Once the database is initialized, you can proceed to start all the services, including the webserver, scheduler, and any other services defined in your docker-compose.dev.yaml file:
$ docker-compose up -f docker-compose.dev.yaml up
After executing this command, your Airflow services should be up and running. You can then access the Airflow web interface via your browser.
Note: the docker-compose.prod.yaml is the same but the configuration works with a already existing Postgresql DB running in a docker container, all you have to do is update the default docker network and connection strings with your own
The Dockerfile is built upon the official Apache Airflow image version 2.7.1. It customizes the base image by adding the following:
- Firefox Installation:
-
The Dockerfile-driver creates a image for creating a container w/ Firefox and the Geckodriver
-
This allows the Airflow DAGs to use this container as a brower for web scraping with Selenium
Note: The Dockerfile is grabing the aarch-64 version of the driver which works with arm64v8 architecture so if you are using a different architecture update the Dockerfile
$GECKODRIVER_VERSION-linux-aarch64.tar.gz
Selenium Grid can't properly render map elements making some web scraping not possible with it but this configureation will allow you to interact with those elements
- Additional Python Dependencies:
- The Dockerfile assumes that there's a requirements.txt file in the same directory as the Dockerfile.
- This requirements.txt file contains a list of additional Python packages that are required for the Airflow instance.
- The Dockerfile copies this file into the container and installs the Python packages listed in it using pip.
- This customized image is ideal for Airflow workflows that require the use of a browser (e.g., for web scraping tasks) and have specific Python package dependencies.
This project consists of Python scripts that scrape and collect data about house listings, including their prices, from a website.
- SQLAlchemy models for house listings and their price histories.
- Utility functions to extract and format house listing data.
- Web scraping capability for collecting real-time data from a housing website.
- Data insertion into a database.
- SQLAlchemy: For ORM-based database interactions.
- ChromeDriver: For controlling the Chrome web browser.
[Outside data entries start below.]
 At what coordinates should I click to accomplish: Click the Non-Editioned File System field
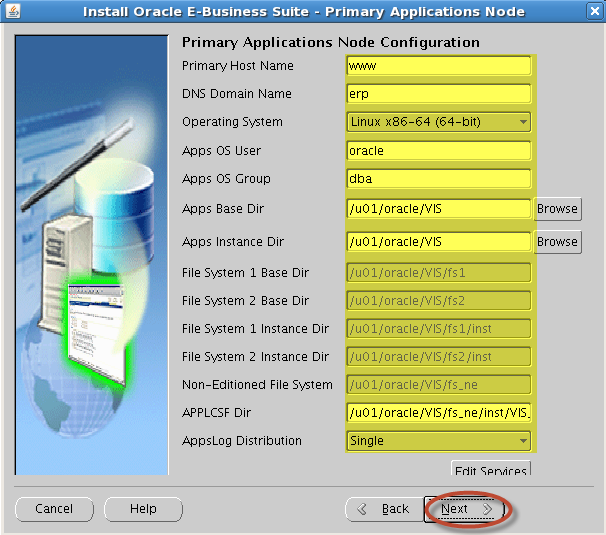click(x=438, y=384)
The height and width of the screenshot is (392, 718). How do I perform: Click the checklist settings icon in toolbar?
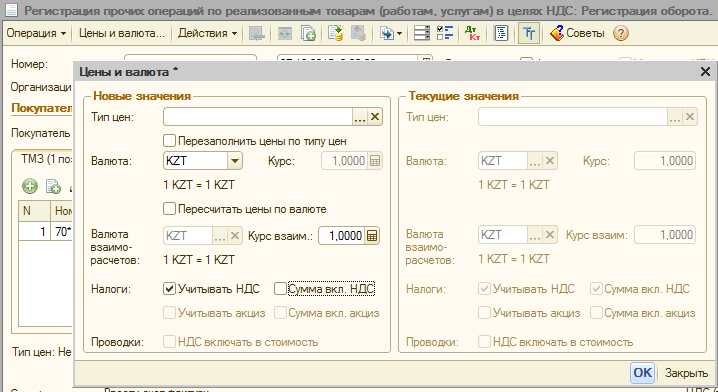pyautogui.click(x=445, y=33)
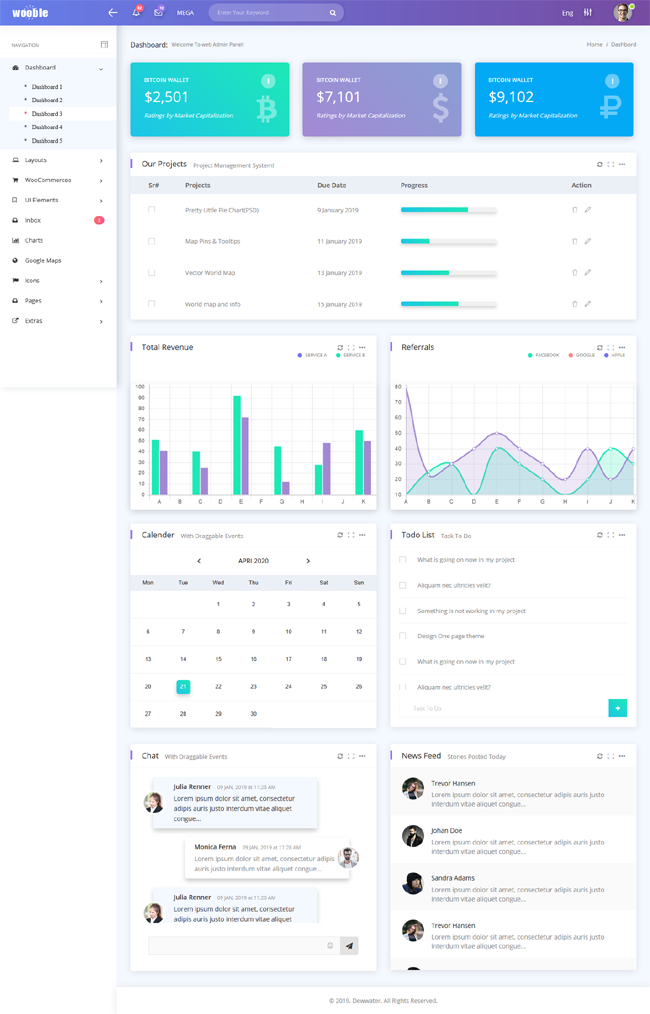Edit the Vector World Map project
Screen dimensions: 650x1014
pos(587,272)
- Selenium: For automating the web browser.
-
HouseListing:
- Address (Composite Primary Key)
- City (Composite Primary Key)
- State (Composite Primary Key)
- Zip (Composite Primary Key)
- Beds
- Baths
- Sqft
-
PriceListing:
- Transaction ID (Primary Key)
- Address (Composite Foriegn Key)
- City (Composite Foriegn Key)
- State (Composite Foriegn Key)
- Zip (Composite Foriegn Key)
- Price
- Date